Datei:West Coast Bajau auf Borneo.jpg
Sprachregion West Coast Bajau auf Borneo (Sprachregionen rot markiert)

West Coast Bajau (auch West Borneo Bajaw oder auch Badjaw, Bajau, Badjao, Bajao, Bajo) ist eine austronesische Sprache, die zu der Untergruppe der Sama-Bajaw-Sprachen gehört. Die Sprache wird in Teilen Sabahs auf der Insel Borneo gesprochen.

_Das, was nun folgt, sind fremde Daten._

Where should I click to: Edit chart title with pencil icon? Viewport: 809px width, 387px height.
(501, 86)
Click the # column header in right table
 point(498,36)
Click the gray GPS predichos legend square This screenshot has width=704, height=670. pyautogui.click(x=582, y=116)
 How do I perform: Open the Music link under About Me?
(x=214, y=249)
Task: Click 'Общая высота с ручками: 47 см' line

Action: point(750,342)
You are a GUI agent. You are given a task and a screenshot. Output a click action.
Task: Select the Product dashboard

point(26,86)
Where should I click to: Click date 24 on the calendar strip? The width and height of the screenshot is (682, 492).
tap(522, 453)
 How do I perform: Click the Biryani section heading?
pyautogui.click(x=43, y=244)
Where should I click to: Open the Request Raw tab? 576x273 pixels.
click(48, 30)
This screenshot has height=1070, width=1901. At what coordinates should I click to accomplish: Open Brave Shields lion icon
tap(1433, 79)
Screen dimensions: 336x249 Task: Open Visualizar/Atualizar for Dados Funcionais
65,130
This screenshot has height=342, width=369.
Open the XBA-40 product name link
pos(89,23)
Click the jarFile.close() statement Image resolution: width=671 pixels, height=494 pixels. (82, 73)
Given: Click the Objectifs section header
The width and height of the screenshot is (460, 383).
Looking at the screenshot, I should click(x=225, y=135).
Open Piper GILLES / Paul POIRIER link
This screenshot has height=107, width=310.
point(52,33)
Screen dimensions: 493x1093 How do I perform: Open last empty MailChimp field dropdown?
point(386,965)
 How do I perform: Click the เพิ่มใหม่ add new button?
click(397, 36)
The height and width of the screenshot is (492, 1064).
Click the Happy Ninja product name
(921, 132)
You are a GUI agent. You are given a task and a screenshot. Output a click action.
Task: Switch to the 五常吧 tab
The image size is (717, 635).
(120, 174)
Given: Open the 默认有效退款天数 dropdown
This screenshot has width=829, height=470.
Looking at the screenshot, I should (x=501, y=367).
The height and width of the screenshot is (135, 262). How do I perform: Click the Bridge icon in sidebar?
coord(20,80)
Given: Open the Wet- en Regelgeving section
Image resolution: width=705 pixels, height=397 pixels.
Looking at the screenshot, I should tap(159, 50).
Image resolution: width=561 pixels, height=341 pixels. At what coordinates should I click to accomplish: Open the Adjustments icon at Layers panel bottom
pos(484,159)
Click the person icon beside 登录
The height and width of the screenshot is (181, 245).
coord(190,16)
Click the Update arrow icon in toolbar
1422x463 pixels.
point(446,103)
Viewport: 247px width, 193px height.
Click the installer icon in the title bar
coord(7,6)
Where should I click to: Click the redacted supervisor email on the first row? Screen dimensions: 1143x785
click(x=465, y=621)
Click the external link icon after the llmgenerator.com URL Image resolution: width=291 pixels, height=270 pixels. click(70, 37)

Die Bajau waren als Seenomaden bekannt, weshalb die unterschiedlichen Sama-Bajaw-Sprachen eine große geographische Verbreitung aufweisen. West Coast Bajau hat heute ca. 60.000 Sprecher, die größtenteils bilingual aufwachsen und neben West Coast Bajau auch der Amtssprache Malaiisch mächtig sind. Sie selbst benutzen den Terminus ling Sama, um ihre Sprache zu bezeichnen.

Klassifikation

Das West Coast Bajau ist eine von neun Untergruppen der Sama-Bajaw-Sprachen, die insgesamt schätzungsweise 750.000 - 900.000 Sprecher umfassen. Die Sama-Bajaw Sprachen wiederum gehören zum West-Malayo-Polynesischen Zweig der austronesischen Sprachfamilie.

Geographische Verteilung

Offizieller Status

West Coast Bajau wird an der Nord- und Westküste Sabahs auf der Insel Borneo von ca. 60.000 Menschen gesprochen. Neben den West-Coast-Bajau-Sprechern beheimatet Sabah auch noch Sprecher anderer Sama-Bajaw-Sprachen. Die größte ethnische Gruppe in Sabah sind jedoch nicht die Bajau, sondern die Kadazan-Dusun. Dennoch ist das West Coast Bajau die vorherrschende Sprache in der Region und hat den Status einer Verkehrssprache erlangt. Die Amtssprache Borneos hingegen ist Malaiisch, weshalb es heute viele malaiische Lehnwörter im West Coast Bajau gibt.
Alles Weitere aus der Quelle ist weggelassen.